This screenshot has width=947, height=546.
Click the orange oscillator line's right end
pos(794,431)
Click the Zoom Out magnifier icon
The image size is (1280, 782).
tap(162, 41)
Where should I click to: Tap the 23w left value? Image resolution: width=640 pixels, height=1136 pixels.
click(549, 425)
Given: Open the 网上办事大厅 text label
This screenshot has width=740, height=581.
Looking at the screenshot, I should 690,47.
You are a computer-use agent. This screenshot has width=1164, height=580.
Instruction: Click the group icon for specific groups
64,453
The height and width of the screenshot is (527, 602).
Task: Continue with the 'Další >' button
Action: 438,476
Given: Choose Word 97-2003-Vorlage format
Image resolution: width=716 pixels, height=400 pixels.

· · ·

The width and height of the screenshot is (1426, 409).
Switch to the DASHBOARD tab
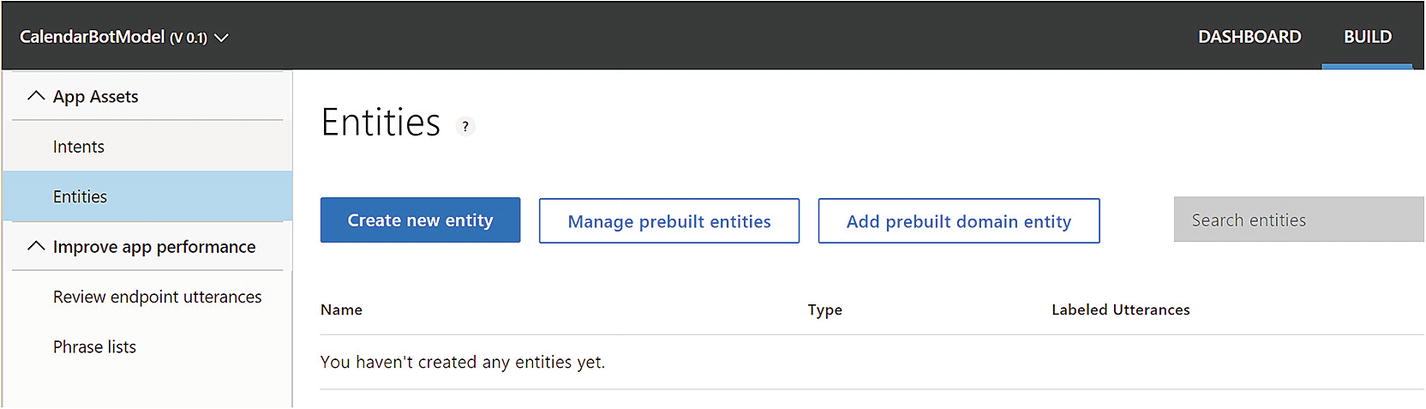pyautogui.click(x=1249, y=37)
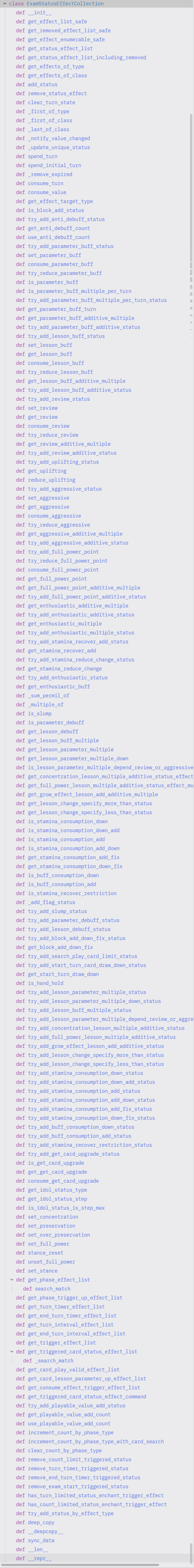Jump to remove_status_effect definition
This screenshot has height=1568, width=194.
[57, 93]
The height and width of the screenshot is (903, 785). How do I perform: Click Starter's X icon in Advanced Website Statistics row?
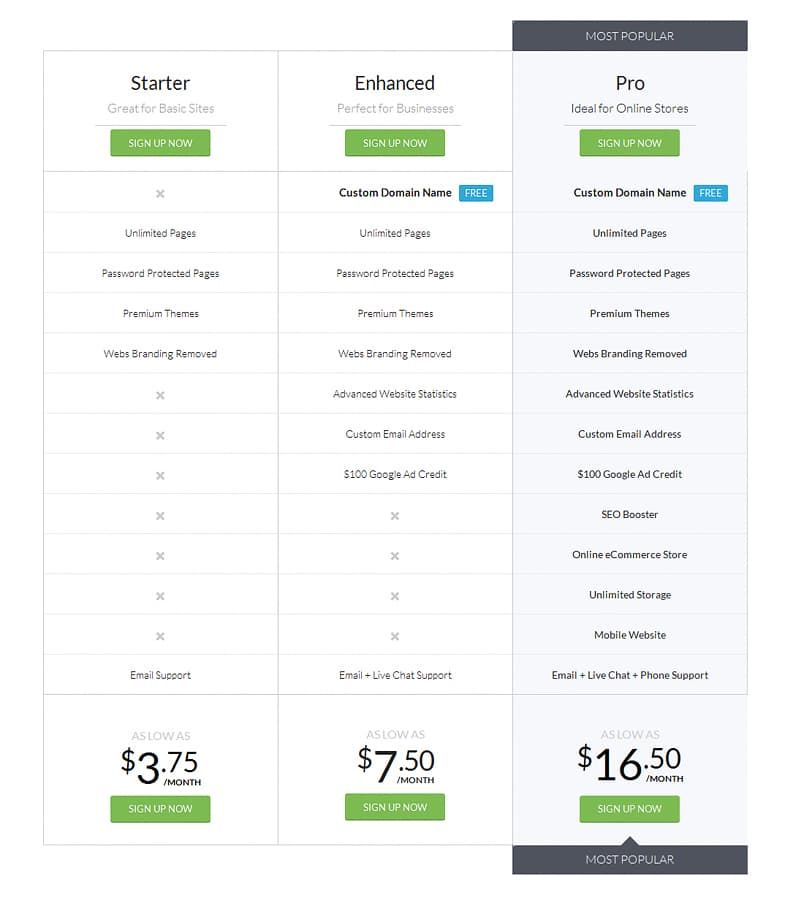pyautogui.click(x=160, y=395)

· · ·

To do: Using the data above, reproduce exactly the lines between those holding "Given: Choose Word 97-2003-Vorlage format" and "Image resolution: width=716", inclusive, and no others.

Problem solution:
Given: Choose Word 97-2003-Vorlage format
Image resolution: width=716 pixels, height=400 pixels.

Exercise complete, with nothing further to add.